** start of Quoted text **
IM Calculation IM Order
2*F1 ± 1*F2 = FIM3 Third Order (2+1=IM3)
3*F1 ± 2*F2 = FIM5 Fifth Order (3+2=IM5)
4*F1 ± 3*F2 = FIM7 Seventh Order (4+3=IM7)
5*F1 ± 4*F2 = FIM9 Ninth Order (5+4=IM9)

Most commonly, the lower order tones are of the largest magnitude. However, in frequency-selective systems, it is possible that an IM5 product might actually appear larger to the receiver than an IM3 product.

The required PIM performance for a given RF device is a strong function of where that device is located in the final system. For example, an antenna must have excellent PIM performance as the PIM generated in the antenna is both received and radiated by the base station. Further, the transmit antenna is subjected to nearly the full carrier power of the base station. On the other hand, the PIM performance of a receive "clean-up" filter need not be so stringent. This filter might be located on the other side of a diplexer thus preventing the full carrier power level from reaching its input connector.

Ultimately, it is up to the buyer to specify the maximum acceptable PIM level and carrier power levels. Commonly seen specifications for antennas are -100 to -110dBm IM3 levels with two, +43dBm (20 Watt) per carrier tones.
** end of Quoted text **
Given request A: Quote the PIM passage above in full, unchanged.
** start of Records supplied **
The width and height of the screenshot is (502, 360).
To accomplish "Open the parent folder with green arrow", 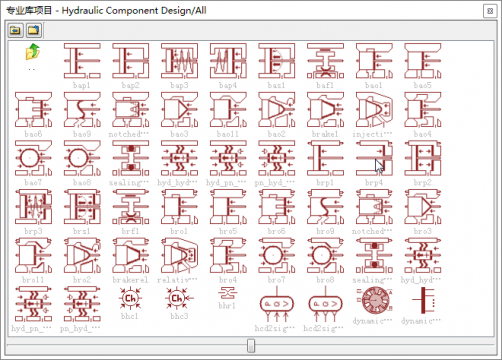I will pos(32,52).
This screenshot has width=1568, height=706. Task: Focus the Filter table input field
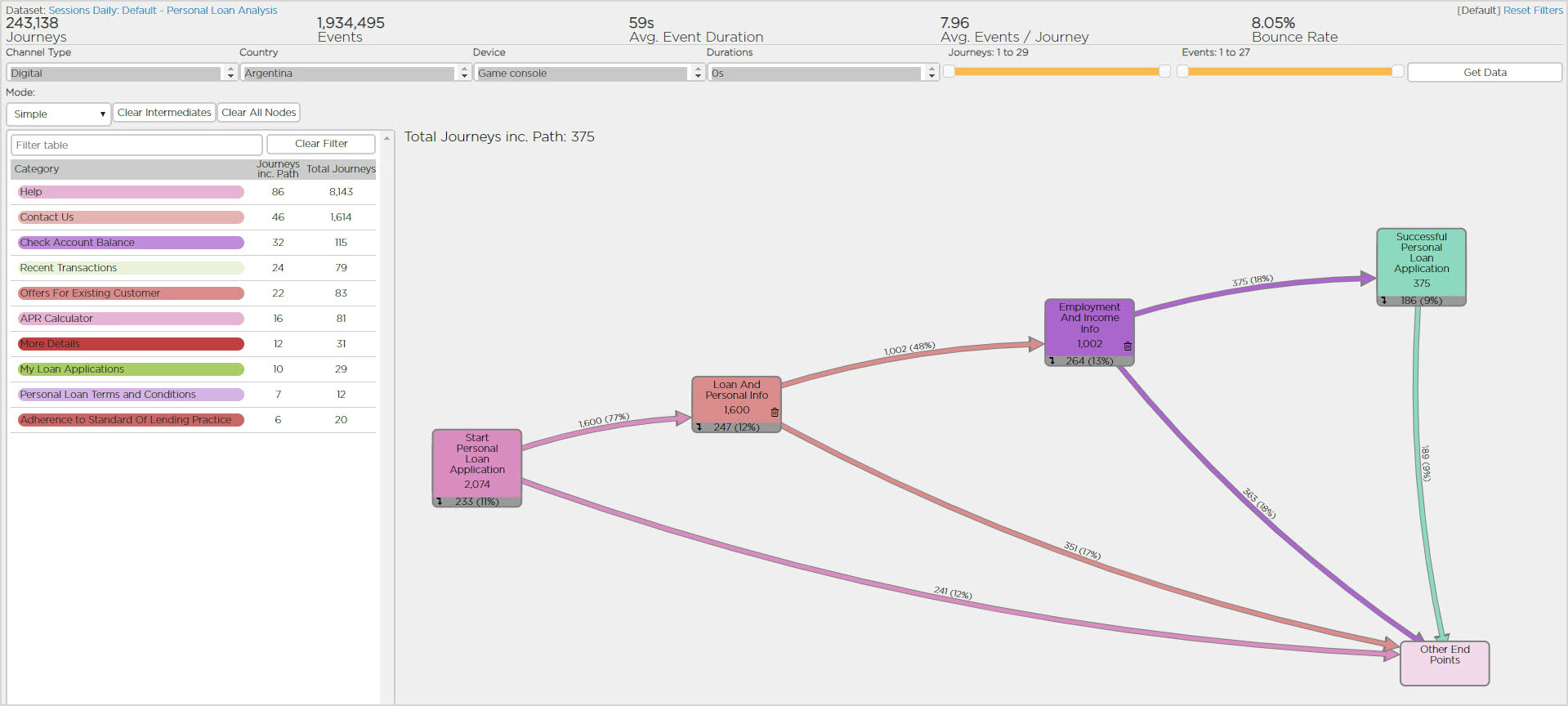click(136, 145)
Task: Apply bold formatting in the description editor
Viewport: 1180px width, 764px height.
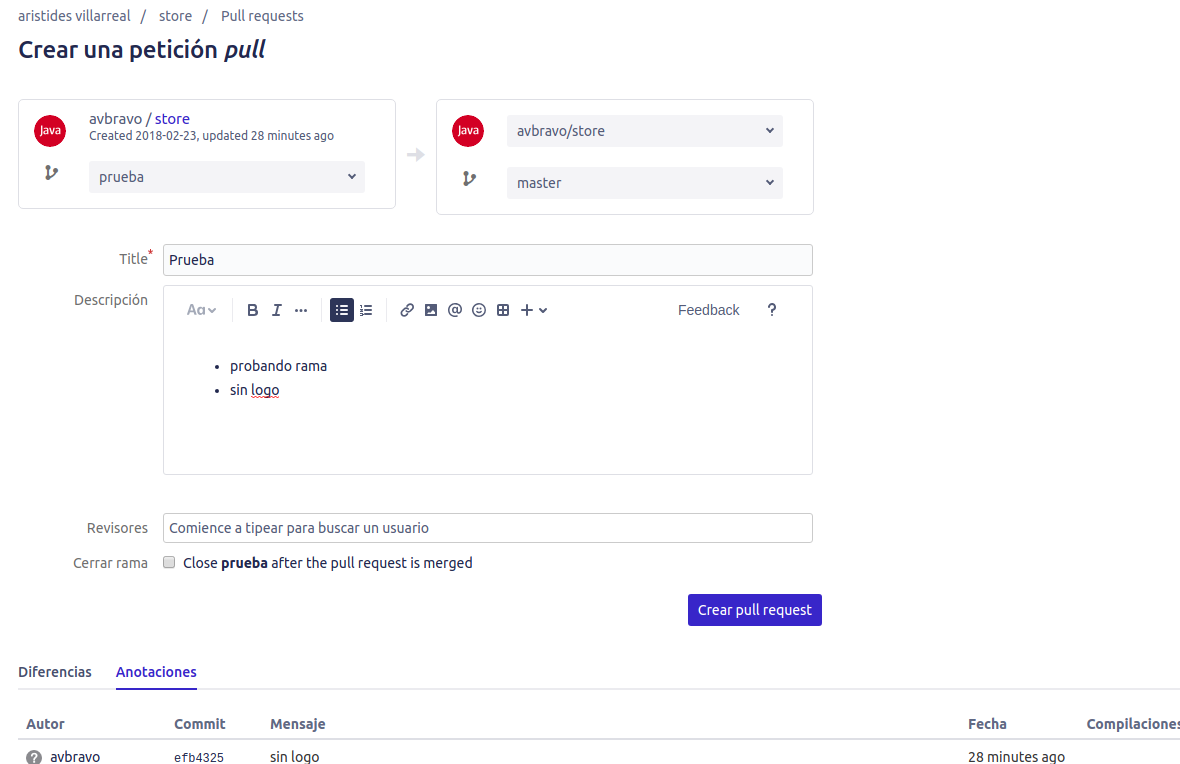Action: click(x=252, y=310)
** end of Records supplied **
Given request B: Multiply every coordinate in the answers by 2.4 and round each to a whole number, halves up, then give the stretch of the entries from the line containing "This screenshot has" through the end of the entries again, requests included. Return only those lines, and leave out the pictures.

Reply A:
IM Calculation IM Order
2*F1 ± 1*F2 = FIM3 Third Order (2+1=IM3)
3*F1 ± 2*F2 = FIM5 Fifth Order (3+2=IM5)
4*F1 ± 3*F2 = FIM7 Seventh Order (4+3=IM7)
5*F1 ± 4*F2 = FIM9 Ninth Order (5+4=IM9)

Most commonly, the lower order tones are of the largest magnitude. However, in frequency-selective systems, it is possible that an IM5 product might actually appear larger to the receiver than an IM3 product.

The required PIM performance for a given RF device is a strong function of where that device is located in the final system. For example, an antenna must have excellent PIM performance as the PIM generated in the antenna is both received and radiated by the base station. Further, the transmit antenna is subjected to nearly the full carrier power of the base station. On the other hand, the PIM performance of a receive "clean-up" filter need not be so stringent. This filter might be located on the other side of a diplexer thus preventing the full carrier power level from reaching its input connector.

Ultimately, it is up to the buyer to specify the maximum acceptable PIM level and carrier power levels. Commonly seen specifications for antennas are -100 to -110dBm IM3 levels with two, +43dBm (20 Watt) per carrier tones.

Reply B:
This screenshot has width=1568, height=706. Task: Focus the Filter table input field
click(326, 348)
Task: Apply bold formatting in the description editor
Viewport: 1180px width, 764px height.
Action: click(x=605, y=744)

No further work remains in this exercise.